▶ [Written request]:
Copy every one of the following rows verbatim.

Word and element location rows
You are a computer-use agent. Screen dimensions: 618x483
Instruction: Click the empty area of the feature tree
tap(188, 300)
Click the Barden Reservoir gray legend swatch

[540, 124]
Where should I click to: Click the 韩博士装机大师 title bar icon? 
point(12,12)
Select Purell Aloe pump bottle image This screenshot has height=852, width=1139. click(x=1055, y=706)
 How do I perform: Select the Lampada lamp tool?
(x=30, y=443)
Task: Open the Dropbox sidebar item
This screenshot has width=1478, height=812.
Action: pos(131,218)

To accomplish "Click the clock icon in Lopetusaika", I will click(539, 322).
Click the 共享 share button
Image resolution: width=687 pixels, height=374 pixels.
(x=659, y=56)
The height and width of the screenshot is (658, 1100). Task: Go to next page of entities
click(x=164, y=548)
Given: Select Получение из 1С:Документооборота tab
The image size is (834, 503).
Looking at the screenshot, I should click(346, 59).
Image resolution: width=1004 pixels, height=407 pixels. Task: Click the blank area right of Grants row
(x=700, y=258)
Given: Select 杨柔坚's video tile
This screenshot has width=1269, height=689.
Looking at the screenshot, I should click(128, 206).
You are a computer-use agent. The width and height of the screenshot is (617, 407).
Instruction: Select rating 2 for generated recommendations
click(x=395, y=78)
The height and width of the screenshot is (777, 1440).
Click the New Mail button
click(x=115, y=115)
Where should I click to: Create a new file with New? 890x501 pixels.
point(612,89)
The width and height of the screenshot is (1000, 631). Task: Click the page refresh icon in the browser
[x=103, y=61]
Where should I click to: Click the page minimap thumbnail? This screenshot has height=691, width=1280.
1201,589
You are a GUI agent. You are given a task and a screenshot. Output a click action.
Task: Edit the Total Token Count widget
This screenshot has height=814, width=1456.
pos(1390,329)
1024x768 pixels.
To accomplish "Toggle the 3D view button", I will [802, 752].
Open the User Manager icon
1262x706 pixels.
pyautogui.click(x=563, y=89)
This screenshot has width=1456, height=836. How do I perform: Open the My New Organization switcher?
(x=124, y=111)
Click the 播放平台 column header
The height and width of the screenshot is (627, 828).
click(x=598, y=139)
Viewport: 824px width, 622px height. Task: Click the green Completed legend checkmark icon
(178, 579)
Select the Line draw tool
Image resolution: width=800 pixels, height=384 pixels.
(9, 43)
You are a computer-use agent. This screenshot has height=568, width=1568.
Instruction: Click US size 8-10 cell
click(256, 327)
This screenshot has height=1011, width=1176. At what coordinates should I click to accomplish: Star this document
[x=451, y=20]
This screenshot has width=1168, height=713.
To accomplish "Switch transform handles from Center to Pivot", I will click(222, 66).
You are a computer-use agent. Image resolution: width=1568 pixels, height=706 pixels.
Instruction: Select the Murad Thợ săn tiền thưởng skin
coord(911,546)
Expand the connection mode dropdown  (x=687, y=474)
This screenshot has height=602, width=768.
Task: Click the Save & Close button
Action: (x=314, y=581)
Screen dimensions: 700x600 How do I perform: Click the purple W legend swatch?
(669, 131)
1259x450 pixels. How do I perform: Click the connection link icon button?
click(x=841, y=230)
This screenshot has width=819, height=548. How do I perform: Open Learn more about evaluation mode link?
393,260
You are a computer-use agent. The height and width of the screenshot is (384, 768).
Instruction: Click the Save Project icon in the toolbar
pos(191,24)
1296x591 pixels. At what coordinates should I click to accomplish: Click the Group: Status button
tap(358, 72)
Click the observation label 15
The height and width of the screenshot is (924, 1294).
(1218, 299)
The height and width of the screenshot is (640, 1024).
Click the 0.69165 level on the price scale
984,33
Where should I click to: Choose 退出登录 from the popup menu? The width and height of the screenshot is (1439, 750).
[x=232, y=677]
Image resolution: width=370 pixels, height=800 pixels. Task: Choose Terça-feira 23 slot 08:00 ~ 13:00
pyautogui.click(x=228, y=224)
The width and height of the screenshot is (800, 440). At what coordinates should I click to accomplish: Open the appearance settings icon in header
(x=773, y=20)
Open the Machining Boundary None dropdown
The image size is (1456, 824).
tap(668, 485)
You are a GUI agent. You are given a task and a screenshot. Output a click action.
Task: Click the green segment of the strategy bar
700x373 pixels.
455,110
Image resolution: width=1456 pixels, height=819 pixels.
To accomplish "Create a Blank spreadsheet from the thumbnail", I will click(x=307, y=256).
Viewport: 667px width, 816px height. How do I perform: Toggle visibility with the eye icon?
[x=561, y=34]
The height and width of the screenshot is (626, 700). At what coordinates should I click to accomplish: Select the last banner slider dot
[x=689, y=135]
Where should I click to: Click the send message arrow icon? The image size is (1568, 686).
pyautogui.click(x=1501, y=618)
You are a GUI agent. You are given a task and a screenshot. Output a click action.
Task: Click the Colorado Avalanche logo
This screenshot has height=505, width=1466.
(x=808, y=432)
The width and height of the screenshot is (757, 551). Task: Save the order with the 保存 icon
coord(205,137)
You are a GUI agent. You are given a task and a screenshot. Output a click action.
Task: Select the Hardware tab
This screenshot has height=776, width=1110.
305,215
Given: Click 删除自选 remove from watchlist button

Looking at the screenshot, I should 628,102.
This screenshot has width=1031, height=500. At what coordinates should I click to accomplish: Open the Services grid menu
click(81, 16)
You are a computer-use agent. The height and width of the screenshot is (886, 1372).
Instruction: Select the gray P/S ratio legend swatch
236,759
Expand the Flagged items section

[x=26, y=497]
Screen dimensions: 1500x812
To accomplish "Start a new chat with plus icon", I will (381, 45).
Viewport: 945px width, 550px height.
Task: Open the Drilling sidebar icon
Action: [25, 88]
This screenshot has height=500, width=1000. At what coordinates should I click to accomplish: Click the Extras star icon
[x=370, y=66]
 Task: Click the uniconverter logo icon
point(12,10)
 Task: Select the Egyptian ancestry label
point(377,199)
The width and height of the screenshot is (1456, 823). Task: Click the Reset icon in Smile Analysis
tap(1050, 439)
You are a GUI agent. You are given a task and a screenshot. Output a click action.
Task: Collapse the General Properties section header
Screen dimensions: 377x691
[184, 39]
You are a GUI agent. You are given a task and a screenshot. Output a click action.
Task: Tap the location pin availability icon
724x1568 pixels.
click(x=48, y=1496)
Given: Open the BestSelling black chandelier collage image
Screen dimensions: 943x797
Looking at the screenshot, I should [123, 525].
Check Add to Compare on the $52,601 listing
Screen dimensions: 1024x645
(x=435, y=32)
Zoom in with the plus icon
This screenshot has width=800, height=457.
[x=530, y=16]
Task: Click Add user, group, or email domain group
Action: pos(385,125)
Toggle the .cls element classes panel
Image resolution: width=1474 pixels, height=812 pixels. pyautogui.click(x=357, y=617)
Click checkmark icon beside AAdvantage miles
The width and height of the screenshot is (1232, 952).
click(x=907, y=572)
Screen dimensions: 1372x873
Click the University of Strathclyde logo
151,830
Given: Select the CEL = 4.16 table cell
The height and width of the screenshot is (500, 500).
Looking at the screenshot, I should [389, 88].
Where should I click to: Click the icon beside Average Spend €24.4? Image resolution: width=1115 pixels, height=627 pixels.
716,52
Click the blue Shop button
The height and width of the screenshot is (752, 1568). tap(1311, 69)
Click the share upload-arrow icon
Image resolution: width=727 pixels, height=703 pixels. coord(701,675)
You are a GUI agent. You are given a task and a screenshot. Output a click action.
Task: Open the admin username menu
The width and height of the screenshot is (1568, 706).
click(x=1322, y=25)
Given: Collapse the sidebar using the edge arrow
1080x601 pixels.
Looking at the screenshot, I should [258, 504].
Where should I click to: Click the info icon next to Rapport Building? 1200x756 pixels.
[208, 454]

▶ [Written answer]:
You are a computer-use agent. Screen dimensions: 618x483
Instruction: Click the empty area of the feature tree
tap(188, 300)
Click the Barden Reservoir gray legend swatch

[540, 124]
Where should I click to: Click the 韩博士装机大师 title bar icon? 
point(12,12)
Select Purell Aloe pump bottle image This screenshot has height=852, width=1139. click(x=1055, y=706)
 How do I perform: Select the Lampada lamp tool?
(x=30, y=443)
Task: Open the Dropbox sidebar item
This screenshot has width=1478, height=812.
Action: pos(131,218)

To accomplish "Click the clock icon in Lopetusaika", I will click(539, 322).
Click the 共享 share button
Image resolution: width=687 pixels, height=374 pixels.
(x=659, y=56)
The height and width of the screenshot is (658, 1100). Task: Go to next page of entities
click(x=164, y=548)
Given: Select Получение из 1С:Документооборота tab
The image size is (834, 503).
Looking at the screenshot, I should click(346, 59).
Image resolution: width=1004 pixels, height=407 pixels. Task: Click the blank area right of Grants row
(x=700, y=258)
Given: Select 杨柔坚's video tile
This screenshot has width=1269, height=689.
Looking at the screenshot, I should click(128, 206).
You are a computer-use agent. The width and height of the screenshot is (617, 407).
Instruction: Select rating 2 for generated recommendations
click(x=395, y=78)
The height and width of the screenshot is (777, 1440).
Click the New Mail button
click(x=115, y=115)
Where should I click to: Create a new file with New? 890x501 pixels.
point(612,89)
The width and height of the screenshot is (1000, 631). Task: Click the page refresh icon in the browser
[x=103, y=61]
Where should I click to: Click the page minimap thumbnail? This screenshot has height=691, width=1280.
1201,589
You are a GUI agent. You are given a task and a screenshot. Output a click action.
Task: Edit the Total Token Count widget
This screenshot has height=814, width=1456.
pos(1390,329)
1024x768 pixels.
To accomplish "Toggle the 3D view button", I will [802, 752].
Open the User Manager icon
1262x706 pixels.
pyautogui.click(x=563, y=89)
This screenshot has width=1456, height=836. How do I perform: Open the My New Organization switcher?
(x=124, y=111)
Click the 播放平台 column header
The height and width of the screenshot is (627, 828).
click(x=598, y=139)
Viewport: 824px width, 622px height. Task: Click the green Completed legend checkmark icon
(178, 579)
Select the Line draw tool
Image resolution: width=800 pixels, height=384 pixels.
(9, 43)
You are a computer-use agent. This screenshot has height=568, width=1568.
Instruction: Click US size 8-10 cell
click(256, 327)
This screenshot has height=1011, width=1176. At what coordinates should I click to accomplish: Star this document
[x=451, y=20]
This screenshot has width=1168, height=713.
To accomplish "Switch transform handles from Center to Pivot", I will click(222, 66).
You are a computer-use agent. Image resolution: width=1568 pixels, height=706 pixels.
Instruction: Select the Murad Thợ săn tiền thưởng skin
coord(911,546)
Expand the connection mode dropdown  (x=687, y=474)
This screenshot has height=602, width=768.
Task: Click the Save & Close button
Action: (x=314, y=581)
Screen dimensions: 700x600 How do I perform: Click the purple W legend swatch?
(669, 131)
1259x450 pixels. How do I perform: Click the connection link icon button?
click(x=841, y=230)
This screenshot has width=819, height=548. How do I perform: Open Learn more about evaluation mode link?
393,260
You are a computer-use agent. The height and width of the screenshot is (384, 768).
Instruction: Click the Save Project icon in the toolbar
pos(191,24)
1296x591 pixels. At what coordinates should I click to accomplish: Click the Group: Status button
tap(358, 72)
Click the observation label 15
The height and width of the screenshot is (924, 1294).
(1218, 299)
The height and width of the screenshot is (640, 1024).
Click the 0.69165 level on the price scale
984,33
Where should I click to: Choose 退出登录 from the popup menu? The width and height of the screenshot is (1439, 750).
[x=232, y=677]
Image resolution: width=370 pixels, height=800 pixels. Task: Choose Terça-feira 23 slot 08:00 ~ 13:00
pyautogui.click(x=228, y=224)
The width and height of the screenshot is (800, 440). At what coordinates should I click to accomplish: Open the appearance settings icon in header
(x=773, y=20)
Open the Machining Boundary None dropdown
The image size is (1456, 824).
tap(668, 485)
You are a GUI agent. You are given a task and a screenshot. Output a click action.
Task: Click the green segment of the strategy bar
700x373 pixels.
455,110
Image resolution: width=1456 pixels, height=819 pixels.
To accomplish "Create a Blank spreadsheet from the thumbnail", I will click(x=307, y=256).
Viewport: 667px width, 816px height. How do I perform: Toggle visibility with the eye icon?
[x=561, y=34]
The height and width of the screenshot is (626, 700). At what coordinates should I click to accomplish: Select the last banner slider dot
[x=689, y=135]
Where should I click to: Click the send message arrow icon? The image size is (1568, 686).
pyautogui.click(x=1501, y=618)
You are a GUI agent. You are given a task and a screenshot. Output a click action.
Task: Click the Colorado Avalanche logo
This screenshot has height=505, width=1466.
(x=808, y=432)
The width and height of the screenshot is (757, 551). Task: Save the order with the 保存 icon
coord(205,137)
You are a GUI agent. You are given a task and a screenshot. Output a click action.
Task: Select the Hardware tab
This screenshot has height=776, width=1110.
305,215
Given: Click 删除自选 remove from watchlist button

Looking at the screenshot, I should 628,102.
This screenshot has width=1031, height=500. At what coordinates should I click to accomplish: Open the Services grid menu
click(81, 16)
You are a computer-use agent. The height and width of the screenshot is (886, 1372).
Instruction: Select the gray P/S ratio legend swatch
236,759
Expand the Flagged items section

[x=26, y=497]
Screen dimensions: 1500x812
To accomplish "Start a new chat with plus icon", I will (381, 45).
Viewport: 945px width, 550px height.
Task: Open the Drilling sidebar icon
Action: [25, 88]
This screenshot has height=500, width=1000. At what coordinates should I click to accomplish: Click the Extras star icon
[x=370, y=66]
 Task: Click the uniconverter logo icon
point(12,10)
 Task: Select the Egyptian ancestry label
point(377,199)
The width and height of the screenshot is (1456, 823). Task: Click the Reset icon in Smile Analysis
tap(1050, 439)
You are a GUI agent. You are given a task and a screenshot. Output a click action.
Task: Collapse the General Properties section header
Screen dimensions: 377x691
[184, 39]
You are a GUI agent. You are given a task and a screenshot. Output a click action.
Task: Tap the location pin availability icon
724x1568 pixels.
click(x=48, y=1496)
Given: Open the BestSelling black chandelier collage image
Screen dimensions: 943x797
Looking at the screenshot, I should [123, 525].
Check Add to Compare on the $52,601 listing
Screen dimensions: 1024x645
(x=435, y=32)
Zoom in with the plus icon
This screenshot has width=800, height=457.
[x=530, y=16]
Task: Click Add user, group, or email domain group
Action: pos(385,125)
Toggle the .cls element classes panel
Image resolution: width=1474 pixels, height=812 pixels. pyautogui.click(x=357, y=617)
Click checkmark icon beside AAdvantage miles
The width and height of the screenshot is (1232, 952).
click(x=907, y=572)
Screen dimensions: 1372x873
Click the University of Strathclyde logo
151,830
Given: Select the CEL = 4.16 table cell
The height and width of the screenshot is (500, 500).
Looking at the screenshot, I should [389, 88].
Where should I click to: Click the icon beside Average Spend €24.4? Image resolution: width=1115 pixels, height=627 pixels.
716,52
Click the blue Shop button
The height and width of the screenshot is (752, 1568). tap(1311, 69)
Click the share upload-arrow icon
Image resolution: width=727 pixels, height=703 pixels. coord(701,675)
You are a GUI agent. You are given a task and a screenshot. Output a click action.
Task: Open the admin username menu
The width and height of the screenshot is (1568, 706).
click(x=1322, y=25)
Given: Collapse the sidebar using the edge arrow
1080x601 pixels.
Looking at the screenshot, I should [258, 504].
Where should I click to: Click the info icon next to Rapport Building? 1200x756 pixels.
[208, 454]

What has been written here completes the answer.